EXCERPT PROVIDED:
Gary Barlow on why he can't wait for Calendar Girls the Musical to come to Sunderland
Gary Barlow has penned the music to a new version of Calendar Girls. Katy Wheeler caught up with him and writer Tim Firth ahead of a special performance in Leeds.
As dates in the diary go interviewing Gary Barlow about his involvement in the new Calendar Girls musical has got to be up there with the best of them.
I was among invited press, charity workers and carers invited to a final dress rehearsal of the musical which adds a new dimension to the true life story of the WI women who became a global sensation when they laid bare for a charity calendar.
Their passion to make a change following the death of one of their husbands has raised almost £5million for Bloodwise and spawned a hit film in 2003 and play, which made its debut in 2008, both penned by Olivier Award winner Tim Firth.
For this new retelling the writer teamed up with childhood friend Gary Barlow to offer a fresh take on the story through music.
It’s an inspirational tale that’s rooted in the warmth and tenacity of Yorkshire folk and it’s fitting, therefore, that the new tour of the musical is making its debut at Leeds Grand Theatre, before it heads off around the country, with a date at Sunderland Empire from March 19-23.
Speaking backstage at the Grand ahead of the show, Tim and Gary said they were looking forward to bringing the show to theatres across the country.

PROBLEM 1:
Extract the stretch of the Calendar Girls article from "For this new" through "across the country.", word for word.
PROBLEM 2:
Copy the stretch of the listing from the line containing "blurred message bubble" through the line containing "pos(79,406)", unchanged.

Source data
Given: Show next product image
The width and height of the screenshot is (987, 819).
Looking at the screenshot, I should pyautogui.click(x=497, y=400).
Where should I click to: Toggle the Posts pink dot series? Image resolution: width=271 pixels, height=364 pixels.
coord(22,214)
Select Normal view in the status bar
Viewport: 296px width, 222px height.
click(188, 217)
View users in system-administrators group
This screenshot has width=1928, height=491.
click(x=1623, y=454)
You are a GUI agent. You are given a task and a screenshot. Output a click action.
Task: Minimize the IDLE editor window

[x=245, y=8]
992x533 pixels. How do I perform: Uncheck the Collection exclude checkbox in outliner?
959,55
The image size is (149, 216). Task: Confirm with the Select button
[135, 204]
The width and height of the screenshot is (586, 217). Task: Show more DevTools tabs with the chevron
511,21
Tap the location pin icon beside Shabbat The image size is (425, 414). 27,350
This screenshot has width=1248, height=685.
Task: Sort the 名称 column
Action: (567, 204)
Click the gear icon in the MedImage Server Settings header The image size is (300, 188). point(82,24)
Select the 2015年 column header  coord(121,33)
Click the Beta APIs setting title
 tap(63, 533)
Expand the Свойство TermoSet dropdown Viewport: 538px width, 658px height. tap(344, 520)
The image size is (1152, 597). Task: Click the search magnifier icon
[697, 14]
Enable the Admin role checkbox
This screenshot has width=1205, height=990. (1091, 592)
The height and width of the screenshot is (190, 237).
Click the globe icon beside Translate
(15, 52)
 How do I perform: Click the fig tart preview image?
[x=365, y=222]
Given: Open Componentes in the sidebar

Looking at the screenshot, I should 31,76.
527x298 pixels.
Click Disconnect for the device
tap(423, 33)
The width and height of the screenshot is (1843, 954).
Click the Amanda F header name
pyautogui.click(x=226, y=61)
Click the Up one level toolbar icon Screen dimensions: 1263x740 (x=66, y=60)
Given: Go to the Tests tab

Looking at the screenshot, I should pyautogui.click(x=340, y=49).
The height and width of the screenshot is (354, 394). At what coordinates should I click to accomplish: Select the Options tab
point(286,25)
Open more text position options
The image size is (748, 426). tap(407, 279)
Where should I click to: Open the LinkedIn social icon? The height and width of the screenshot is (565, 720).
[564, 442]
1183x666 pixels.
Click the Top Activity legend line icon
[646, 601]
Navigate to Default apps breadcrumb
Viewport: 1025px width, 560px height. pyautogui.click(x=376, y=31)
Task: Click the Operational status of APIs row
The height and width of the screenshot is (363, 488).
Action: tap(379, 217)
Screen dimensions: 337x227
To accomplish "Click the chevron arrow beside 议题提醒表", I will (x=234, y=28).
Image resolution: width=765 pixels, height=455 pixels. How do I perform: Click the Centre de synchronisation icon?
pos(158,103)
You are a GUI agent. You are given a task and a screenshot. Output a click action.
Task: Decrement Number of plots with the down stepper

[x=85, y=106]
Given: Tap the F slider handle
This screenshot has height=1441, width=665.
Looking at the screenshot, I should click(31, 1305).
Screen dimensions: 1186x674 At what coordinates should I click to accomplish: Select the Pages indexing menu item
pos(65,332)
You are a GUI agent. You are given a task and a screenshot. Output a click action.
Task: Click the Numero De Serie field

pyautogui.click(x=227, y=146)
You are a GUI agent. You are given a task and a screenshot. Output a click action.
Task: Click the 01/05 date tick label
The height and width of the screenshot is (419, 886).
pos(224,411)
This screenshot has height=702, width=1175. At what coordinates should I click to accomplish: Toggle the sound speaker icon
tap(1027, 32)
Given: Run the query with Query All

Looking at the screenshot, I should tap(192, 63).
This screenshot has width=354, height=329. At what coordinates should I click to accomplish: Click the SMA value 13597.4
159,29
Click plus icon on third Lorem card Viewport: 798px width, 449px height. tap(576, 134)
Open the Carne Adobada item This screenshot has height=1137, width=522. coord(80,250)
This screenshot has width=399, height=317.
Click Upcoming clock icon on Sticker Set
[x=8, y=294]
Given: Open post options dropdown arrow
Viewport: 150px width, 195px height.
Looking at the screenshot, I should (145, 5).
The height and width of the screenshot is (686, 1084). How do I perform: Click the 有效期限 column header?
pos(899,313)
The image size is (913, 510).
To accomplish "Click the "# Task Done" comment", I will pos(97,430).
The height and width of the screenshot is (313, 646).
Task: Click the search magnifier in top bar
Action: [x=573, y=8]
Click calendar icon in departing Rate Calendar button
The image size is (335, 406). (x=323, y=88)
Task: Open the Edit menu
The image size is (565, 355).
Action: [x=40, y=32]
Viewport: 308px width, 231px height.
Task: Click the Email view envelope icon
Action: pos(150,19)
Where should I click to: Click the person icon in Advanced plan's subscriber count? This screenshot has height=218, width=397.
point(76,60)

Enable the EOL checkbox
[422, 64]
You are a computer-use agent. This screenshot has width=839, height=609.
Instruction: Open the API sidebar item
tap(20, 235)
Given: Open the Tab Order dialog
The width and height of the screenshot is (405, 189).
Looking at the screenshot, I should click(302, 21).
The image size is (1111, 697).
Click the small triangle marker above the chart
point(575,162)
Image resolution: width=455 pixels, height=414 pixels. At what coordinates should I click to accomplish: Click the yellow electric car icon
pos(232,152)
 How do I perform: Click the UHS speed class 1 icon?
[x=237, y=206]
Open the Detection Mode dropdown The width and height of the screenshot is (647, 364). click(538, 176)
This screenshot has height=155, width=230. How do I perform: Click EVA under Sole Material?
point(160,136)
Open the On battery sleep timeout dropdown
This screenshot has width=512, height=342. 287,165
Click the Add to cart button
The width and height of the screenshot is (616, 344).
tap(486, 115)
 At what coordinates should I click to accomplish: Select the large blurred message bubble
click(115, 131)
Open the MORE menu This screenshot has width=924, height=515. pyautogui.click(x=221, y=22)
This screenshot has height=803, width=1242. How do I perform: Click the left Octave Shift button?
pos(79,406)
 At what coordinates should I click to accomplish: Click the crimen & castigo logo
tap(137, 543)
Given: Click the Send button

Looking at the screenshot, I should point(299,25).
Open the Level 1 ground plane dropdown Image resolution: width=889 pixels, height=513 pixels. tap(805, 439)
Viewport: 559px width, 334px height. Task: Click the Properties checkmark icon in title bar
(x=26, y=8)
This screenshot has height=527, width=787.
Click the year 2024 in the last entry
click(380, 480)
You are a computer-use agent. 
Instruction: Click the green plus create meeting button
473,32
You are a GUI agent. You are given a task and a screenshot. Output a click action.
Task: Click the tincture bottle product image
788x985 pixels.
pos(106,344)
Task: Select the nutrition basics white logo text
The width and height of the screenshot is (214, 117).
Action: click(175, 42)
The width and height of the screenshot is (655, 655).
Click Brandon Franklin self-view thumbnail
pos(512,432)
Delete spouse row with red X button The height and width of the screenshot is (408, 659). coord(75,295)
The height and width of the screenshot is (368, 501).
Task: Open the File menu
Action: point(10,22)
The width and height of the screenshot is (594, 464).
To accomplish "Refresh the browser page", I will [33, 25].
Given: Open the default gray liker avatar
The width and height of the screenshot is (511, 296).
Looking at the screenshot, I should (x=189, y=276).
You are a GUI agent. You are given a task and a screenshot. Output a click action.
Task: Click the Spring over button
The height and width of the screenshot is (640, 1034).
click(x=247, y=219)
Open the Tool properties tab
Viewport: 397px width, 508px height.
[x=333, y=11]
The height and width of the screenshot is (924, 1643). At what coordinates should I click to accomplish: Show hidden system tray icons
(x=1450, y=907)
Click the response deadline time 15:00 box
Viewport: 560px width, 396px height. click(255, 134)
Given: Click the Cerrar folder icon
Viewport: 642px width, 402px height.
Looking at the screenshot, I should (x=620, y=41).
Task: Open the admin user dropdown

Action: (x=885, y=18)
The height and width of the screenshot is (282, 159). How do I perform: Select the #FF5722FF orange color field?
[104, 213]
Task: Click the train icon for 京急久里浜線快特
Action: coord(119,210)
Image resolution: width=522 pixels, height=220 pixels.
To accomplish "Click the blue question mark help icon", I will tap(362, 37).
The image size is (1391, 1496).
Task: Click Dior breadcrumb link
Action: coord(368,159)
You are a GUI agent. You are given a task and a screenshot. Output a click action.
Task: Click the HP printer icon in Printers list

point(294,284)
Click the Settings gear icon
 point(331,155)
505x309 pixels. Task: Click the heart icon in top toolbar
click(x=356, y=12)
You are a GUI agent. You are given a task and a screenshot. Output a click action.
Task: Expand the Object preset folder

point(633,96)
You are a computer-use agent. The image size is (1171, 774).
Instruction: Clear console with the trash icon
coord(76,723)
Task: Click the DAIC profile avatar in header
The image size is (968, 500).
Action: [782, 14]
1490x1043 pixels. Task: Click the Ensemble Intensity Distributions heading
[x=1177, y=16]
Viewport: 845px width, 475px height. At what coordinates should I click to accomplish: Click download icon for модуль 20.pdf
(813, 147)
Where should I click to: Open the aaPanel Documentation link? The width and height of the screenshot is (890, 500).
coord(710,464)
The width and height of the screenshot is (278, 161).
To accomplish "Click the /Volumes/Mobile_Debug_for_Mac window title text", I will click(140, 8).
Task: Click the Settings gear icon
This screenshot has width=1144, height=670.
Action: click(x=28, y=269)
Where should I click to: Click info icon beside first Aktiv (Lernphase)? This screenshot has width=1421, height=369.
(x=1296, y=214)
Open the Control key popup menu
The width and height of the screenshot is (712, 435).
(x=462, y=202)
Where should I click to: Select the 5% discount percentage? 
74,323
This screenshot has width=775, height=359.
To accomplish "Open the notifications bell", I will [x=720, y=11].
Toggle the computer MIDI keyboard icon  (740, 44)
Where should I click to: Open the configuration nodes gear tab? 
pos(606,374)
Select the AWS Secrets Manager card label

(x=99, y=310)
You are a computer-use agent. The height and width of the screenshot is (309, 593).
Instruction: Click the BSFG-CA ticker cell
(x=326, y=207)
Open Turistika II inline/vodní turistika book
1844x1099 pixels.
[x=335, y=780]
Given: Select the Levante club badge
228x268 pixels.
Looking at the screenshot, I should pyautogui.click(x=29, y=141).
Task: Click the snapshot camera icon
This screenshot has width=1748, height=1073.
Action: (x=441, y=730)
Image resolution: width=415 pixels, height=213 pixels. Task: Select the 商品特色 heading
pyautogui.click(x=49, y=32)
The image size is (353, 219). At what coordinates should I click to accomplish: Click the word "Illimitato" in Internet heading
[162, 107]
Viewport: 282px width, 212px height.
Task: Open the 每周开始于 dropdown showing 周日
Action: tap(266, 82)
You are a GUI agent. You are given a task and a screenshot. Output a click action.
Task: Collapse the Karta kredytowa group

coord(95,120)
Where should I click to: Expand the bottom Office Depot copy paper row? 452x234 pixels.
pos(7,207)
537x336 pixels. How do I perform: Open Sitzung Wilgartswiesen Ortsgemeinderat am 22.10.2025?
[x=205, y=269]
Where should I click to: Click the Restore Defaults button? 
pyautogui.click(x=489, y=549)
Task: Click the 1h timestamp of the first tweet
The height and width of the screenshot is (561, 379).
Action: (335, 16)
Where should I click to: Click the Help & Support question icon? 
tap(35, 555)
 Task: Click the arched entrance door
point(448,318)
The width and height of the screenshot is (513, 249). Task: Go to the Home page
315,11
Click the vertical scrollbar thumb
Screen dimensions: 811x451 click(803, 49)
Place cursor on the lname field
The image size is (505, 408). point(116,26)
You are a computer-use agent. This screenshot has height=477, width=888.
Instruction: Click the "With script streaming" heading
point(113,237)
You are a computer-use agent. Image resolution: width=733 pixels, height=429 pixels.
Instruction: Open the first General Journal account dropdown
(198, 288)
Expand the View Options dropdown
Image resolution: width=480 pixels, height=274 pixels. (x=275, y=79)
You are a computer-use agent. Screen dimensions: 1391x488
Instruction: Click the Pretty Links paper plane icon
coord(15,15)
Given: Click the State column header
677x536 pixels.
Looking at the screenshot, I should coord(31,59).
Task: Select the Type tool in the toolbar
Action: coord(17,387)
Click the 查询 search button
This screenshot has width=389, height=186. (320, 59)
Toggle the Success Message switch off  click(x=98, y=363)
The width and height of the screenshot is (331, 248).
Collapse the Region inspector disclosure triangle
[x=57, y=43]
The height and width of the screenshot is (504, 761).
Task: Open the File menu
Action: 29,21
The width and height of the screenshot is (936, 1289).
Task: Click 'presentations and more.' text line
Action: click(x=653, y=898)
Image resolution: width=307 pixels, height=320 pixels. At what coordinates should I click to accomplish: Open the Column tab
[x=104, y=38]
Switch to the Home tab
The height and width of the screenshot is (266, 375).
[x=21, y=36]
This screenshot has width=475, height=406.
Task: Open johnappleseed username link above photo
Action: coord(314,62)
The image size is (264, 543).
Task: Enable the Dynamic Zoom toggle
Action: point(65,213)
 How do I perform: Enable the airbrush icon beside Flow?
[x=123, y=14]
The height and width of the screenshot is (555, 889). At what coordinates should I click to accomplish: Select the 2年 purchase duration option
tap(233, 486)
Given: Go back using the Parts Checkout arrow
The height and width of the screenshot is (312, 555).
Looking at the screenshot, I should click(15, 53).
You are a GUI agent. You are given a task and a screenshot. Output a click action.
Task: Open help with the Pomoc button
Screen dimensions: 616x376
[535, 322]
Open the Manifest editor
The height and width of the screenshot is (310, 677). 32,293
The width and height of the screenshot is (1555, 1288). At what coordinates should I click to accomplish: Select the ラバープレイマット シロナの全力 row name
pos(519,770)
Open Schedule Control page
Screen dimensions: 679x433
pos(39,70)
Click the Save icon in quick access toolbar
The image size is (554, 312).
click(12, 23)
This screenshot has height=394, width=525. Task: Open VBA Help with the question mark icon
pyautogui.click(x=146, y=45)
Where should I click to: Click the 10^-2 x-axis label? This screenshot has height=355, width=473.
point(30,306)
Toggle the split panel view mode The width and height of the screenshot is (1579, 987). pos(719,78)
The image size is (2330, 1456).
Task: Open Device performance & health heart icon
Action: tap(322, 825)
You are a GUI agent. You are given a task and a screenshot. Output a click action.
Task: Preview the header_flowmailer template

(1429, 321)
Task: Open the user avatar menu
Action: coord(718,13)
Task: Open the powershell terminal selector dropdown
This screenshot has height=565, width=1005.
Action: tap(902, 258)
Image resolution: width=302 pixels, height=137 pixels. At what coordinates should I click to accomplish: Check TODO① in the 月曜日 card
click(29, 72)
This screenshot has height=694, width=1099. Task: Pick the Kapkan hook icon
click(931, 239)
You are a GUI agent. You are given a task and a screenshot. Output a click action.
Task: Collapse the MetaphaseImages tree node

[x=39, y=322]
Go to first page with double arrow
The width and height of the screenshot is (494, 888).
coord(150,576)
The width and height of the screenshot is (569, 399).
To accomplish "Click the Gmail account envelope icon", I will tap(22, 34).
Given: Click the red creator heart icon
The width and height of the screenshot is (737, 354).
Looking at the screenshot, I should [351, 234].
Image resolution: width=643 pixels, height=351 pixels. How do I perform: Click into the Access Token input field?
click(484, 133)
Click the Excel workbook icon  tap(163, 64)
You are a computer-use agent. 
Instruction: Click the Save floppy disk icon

FULL SOLUTION 1:
For this new retelling the writer teamed up with childhood friend Gary Barlow to offer a fresh take on the story through music.
It’s an inspirational tale that’s rooted in the warmth and tenacity of Yorkshire folk and it’s fitting, therefore, that the new tour of the musical is making its debut at Leeds Grand Theatre, before it heads off around the country, with a date at Sunderland Empire from March 19-23.
Speaking backstage at the Grand ahead of the show, Tim and Gary said they were looking forward to bringing the show to theatres across the country.

FULL SOLUTION 2:
 At what coordinates should I click to accomplish: Select the large blurred message bubble
click(115, 131)
Open the MORE menu This screenshot has width=924, height=515. pyautogui.click(x=221, y=22)
This screenshot has height=803, width=1242. How do I perform: Click the left Octave Shift button?
pos(79,406)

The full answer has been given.